** Data to use **

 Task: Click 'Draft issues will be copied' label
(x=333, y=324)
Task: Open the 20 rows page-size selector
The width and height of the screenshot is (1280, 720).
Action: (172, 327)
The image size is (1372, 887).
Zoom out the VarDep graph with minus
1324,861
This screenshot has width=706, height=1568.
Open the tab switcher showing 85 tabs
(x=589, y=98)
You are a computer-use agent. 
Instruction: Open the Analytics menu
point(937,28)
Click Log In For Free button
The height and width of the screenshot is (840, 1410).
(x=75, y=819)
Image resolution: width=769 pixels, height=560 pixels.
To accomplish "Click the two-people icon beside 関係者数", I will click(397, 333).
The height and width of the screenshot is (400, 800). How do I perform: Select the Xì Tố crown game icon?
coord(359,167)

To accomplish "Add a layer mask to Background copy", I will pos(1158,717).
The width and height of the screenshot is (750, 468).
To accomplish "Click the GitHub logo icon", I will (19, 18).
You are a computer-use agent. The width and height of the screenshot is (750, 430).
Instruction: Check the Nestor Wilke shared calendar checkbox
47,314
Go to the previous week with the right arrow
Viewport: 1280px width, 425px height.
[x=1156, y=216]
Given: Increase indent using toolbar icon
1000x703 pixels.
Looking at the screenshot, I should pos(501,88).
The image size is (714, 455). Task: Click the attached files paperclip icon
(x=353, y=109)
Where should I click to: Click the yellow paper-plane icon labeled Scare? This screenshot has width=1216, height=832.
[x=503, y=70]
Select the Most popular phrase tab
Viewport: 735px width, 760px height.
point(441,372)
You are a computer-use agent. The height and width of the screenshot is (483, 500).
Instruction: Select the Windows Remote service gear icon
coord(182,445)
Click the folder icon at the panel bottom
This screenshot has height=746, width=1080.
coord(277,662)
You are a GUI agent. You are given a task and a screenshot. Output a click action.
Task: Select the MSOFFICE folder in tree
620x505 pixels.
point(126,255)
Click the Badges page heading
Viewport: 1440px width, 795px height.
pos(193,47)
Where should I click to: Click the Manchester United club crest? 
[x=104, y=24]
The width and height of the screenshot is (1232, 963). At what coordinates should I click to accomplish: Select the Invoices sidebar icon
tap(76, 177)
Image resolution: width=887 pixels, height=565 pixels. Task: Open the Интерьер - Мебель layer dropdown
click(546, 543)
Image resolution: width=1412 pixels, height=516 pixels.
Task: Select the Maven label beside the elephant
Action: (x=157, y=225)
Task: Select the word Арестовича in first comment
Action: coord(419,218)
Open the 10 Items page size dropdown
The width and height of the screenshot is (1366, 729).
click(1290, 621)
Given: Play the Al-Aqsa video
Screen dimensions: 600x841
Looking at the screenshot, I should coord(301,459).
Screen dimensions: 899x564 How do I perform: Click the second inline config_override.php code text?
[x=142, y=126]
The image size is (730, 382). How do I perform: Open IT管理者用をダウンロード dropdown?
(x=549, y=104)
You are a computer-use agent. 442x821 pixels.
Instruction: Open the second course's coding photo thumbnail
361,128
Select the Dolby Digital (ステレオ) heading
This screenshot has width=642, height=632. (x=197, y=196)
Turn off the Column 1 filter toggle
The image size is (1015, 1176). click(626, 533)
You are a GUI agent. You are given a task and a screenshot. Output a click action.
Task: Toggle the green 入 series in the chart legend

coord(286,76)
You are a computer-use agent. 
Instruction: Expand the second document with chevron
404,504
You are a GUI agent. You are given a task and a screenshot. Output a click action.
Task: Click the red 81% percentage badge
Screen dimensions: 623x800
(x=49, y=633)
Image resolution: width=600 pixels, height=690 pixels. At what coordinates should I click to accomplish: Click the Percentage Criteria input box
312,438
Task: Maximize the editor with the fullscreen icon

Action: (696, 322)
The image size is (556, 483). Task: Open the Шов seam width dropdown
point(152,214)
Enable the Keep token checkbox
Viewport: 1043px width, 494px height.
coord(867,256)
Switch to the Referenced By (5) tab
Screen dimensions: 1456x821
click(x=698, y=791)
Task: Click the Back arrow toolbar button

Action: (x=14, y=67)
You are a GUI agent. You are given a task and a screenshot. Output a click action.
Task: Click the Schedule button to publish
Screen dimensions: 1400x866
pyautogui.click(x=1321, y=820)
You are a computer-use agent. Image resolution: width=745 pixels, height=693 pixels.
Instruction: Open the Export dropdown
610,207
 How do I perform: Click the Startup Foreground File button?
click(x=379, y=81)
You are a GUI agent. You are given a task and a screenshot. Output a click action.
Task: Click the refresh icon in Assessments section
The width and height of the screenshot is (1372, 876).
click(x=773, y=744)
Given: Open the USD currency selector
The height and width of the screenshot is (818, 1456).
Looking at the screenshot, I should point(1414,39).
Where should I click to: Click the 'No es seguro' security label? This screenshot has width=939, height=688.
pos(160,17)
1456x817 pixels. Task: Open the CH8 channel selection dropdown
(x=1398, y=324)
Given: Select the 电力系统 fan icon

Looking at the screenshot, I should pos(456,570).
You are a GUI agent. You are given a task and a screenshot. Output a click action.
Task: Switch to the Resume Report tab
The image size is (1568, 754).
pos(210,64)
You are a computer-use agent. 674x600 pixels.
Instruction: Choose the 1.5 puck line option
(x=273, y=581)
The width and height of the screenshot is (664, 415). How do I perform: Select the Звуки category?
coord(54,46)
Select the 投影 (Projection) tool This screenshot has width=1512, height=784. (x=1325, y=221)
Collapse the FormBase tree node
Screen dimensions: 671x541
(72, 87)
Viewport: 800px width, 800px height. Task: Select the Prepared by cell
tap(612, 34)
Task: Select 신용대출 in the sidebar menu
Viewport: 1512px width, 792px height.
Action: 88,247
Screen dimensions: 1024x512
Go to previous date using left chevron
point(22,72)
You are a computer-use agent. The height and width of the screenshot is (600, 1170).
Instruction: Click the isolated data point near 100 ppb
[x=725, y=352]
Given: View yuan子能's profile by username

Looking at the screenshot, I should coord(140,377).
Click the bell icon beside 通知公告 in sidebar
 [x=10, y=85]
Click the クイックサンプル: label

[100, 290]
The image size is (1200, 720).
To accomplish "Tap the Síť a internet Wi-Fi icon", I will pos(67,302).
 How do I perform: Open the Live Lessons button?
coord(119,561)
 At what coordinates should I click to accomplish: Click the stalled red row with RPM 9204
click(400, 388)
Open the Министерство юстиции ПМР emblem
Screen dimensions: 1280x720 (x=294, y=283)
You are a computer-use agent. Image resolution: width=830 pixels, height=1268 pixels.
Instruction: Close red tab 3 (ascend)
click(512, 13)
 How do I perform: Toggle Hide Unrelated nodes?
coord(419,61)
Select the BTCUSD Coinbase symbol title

** What to produce **
Word for word, write out the data.

** Result for this task **
 Task: Click 'Draft issues will be copied' label
(x=333, y=324)
Task: Open the 20 rows page-size selector
The width and height of the screenshot is (1280, 720).
Action: (172, 327)
The image size is (1372, 887).
Zoom out the VarDep graph with minus
1324,861
This screenshot has width=706, height=1568.
Open the tab switcher showing 85 tabs
(x=589, y=98)
You are a computer-use agent. 
Instruction: Open the Analytics menu
point(937,28)
Click Log In For Free button
The height and width of the screenshot is (840, 1410).
(x=75, y=819)
Image resolution: width=769 pixels, height=560 pixels.
To accomplish "Click the two-people icon beside 関係者数", I will click(397, 333).
The height and width of the screenshot is (400, 800). How do I perform: Select the Xì Tố crown game icon?
coord(359,167)

To accomplish "Add a layer mask to Background copy", I will pos(1158,717).
The width and height of the screenshot is (750, 468).
To accomplish "Click the GitHub logo icon", I will (19, 18).
You are a computer-use agent. The width and height of the screenshot is (750, 430).
Instruction: Check the Nestor Wilke shared calendar checkbox
47,314
Go to the previous week with the right arrow
Viewport: 1280px width, 425px height.
[x=1156, y=216]
Given: Increase indent using toolbar icon
1000x703 pixels.
Looking at the screenshot, I should pos(501,88).
The image size is (714, 455). Task: Click the attached files paperclip icon
(x=353, y=109)
Where should I click to: Click the yellow paper-plane icon labeled Scare? This screenshot has width=1216, height=832.
[x=503, y=70]
Select the Most popular phrase tab
Viewport: 735px width, 760px height.
point(441,372)
You are a computer-use agent. The height and width of the screenshot is (483, 500).
Instruction: Select the Windows Remote service gear icon
coord(182,445)
Click the folder icon at the panel bottom
This screenshot has height=746, width=1080.
coord(277,662)
You are a GUI agent. You are given a task and a screenshot. Output a click action.
Task: Select the MSOFFICE folder in tree
620x505 pixels.
point(126,255)
Click the Badges page heading
Viewport: 1440px width, 795px height.
pos(193,47)
Where should I click to: Click the Manchester United club crest? 
[x=104, y=24]
The width and height of the screenshot is (1232, 963). At what coordinates should I click to accomplish: Select the Invoices sidebar icon
tap(76, 177)
Image resolution: width=887 pixels, height=565 pixels. Task: Open the Интерьер - Мебель layer dropdown
click(546, 543)
Image resolution: width=1412 pixels, height=516 pixels.
Task: Select the Maven label beside the elephant
Action: (x=157, y=225)
Task: Select the word Арестовича in first comment
Action: coord(419,218)
Open the 10 Items page size dropdown
The width and height of the screenshot is (1366, 729).
click(1290, 621)
Given: Play the Al-Aqsa video
Screen dimensions: 600x841
Looking at the screenshot, I should coord(301,459).
Screen dimensions: 899x564 How do I perform: Click the second inline config_override.php code text?
[x=142, y=126]
The image size is (730, 382). How do I perform: Open IT管理者用をダウンロード dropdown?
(x=549, y=104)
You are a computer-use agent. 442x821 pixels.
Instruction: Open the second course's coding photo thumbnail
361,128
Select the Dolby Digital (ステレオ) heading
This screenshot has width=642, height=632. (x=197, y=196)
Turn off the Column 1 filter toggle
The image size is (1015, 1176). click(626, 533)
You are a GUI agent. You are given a task and a screenshot. Output a click action.
Task: Toggle the green 入 series in the chart legend

coord(286,76)
You are a computer-use agent. 
Instruction: Expand the second document with chevron
404,504
You are a GUI agent. You are given a task and a screenshot. Output a click action.
Task: Click the red 81% percentage badge
Screen dimensions: 623x800
(x=49, y=633)
Image resolution: width=600 pixels, height=690 pixels. At what coordinates should I click to accomplish: Click the Percentage Criteria input box
312,438
Task: Maximize the editor with the fullscreen icon

Action: (696, 322)
The image size is (556, 483). Task: Open the Шов seam width dropdown
point(152,214)
Enable the Keep token checkbox
Viewport: 1043px width, 494px height.
coord(867,256)
Switch to the Referenced By (5) tab
Screen dimensions: 1456x821
click(x=698, y=791)
Task: Click the Back arrow toolbar button

Action: (x=14, y=67)
You are a GUI agent. You are given a task and a screenshot. Output a click action.
Task: Click the Schedule button to publish
Screen dimensions: 1400x866
pyautogui.click(x=1321, y=820)
You are a computer-use agent. Image resolution: width=745 pixels, height=693 pixels.
Instruction: Open the Export dropdown
610,207
 How do I perform: Click the Startup Foreground File button?
click(x=379, y=81)
You are a GUI agent. You are given a task and a screenshot. Output a click action.
Task: Click the refresh icon in Assessments section
The width and height of the screenshot is (1372, 876).
click(x=773, y=744)
Given: Open the USD currency selector
The height and width of the screenshot is (818, 1456).
Looking at the screenshot, I should point(1414,39).
Where should I click to: Click the 'No es seguro' security label? This screenshot has width=939, height=688.
pos(160,17)
1456x817 pixels. Task: Open the CH8 channel selection dropdown
(x=1398, y=324)
Given: Select the 电力系统 fan icon

Looking at the screenshot, I should pos(456,570).
You are a GUI agent. You are given a task and a screenshot. Output a click action.
Task: Switch to the Resume Report tab
The image size is (1568, 754).
pos(210,64)
You are a computer-use agent. 674x600 pixels.
Instruction: Choose the 1.5 puck line option
(x=273, y=581)
The width and height of the screenshot is (664, 415). How do I perform: Select the Звуки category?
coord(54,46)
Select the 投影 (Projection) tool This screenshot has width=1512, height=784. (x=1325, y=221)
Collapse the FormBase tree node
Screen dimensions: 671x541
(72, 87)
Viewport: 800px width, 800px height. Task: Select the Prepared by cell
tap(612, 34)
Task: Select 신용대출 in the sidebar menu
Viewport: 1512px width, 792px height.
Action: 88,247
Screen dimensions: 1024x512
Go to previous date using left chevron
point(22,72)
You are a computer-use agent. The height and width of the screenshot is (600, 1170).
Instruction: Click the isolated data point near 100 ppb
[x=725, y=352]
Given: View yuan子能's profile by username

Looking at the screenshot, I should coord(140,377).
Click the bell icon beside 通知公告 in sidebar
 [x=10, y=85]
Click the クイックサンプル: label

[100, 290]
The image size is (1200, 720).
To accomplish "Tap the Síť a internet Wi-Fi icon", I will pos(67,302).
 How do I perform: Open the Live Lessons button?
coord(119,561)
 At what coordinates should I click to accomplish: Click the stalled red row with RPM 9204
click(400, 388)
Open the Министерство юстиции ПМР emblem
Screen dimensions: 1280x720 (x=294, y=283)
You are a computer-use agent. Image resolution: width=830 pixels, height=1268 pixels.
Instruction: Close red tab 3 (ascend)
click(512, 13)
 How do I perform: Toggle Hide Unrelated nodes?
coord(419,61)
Select the BTCUSD Coinbase symbol title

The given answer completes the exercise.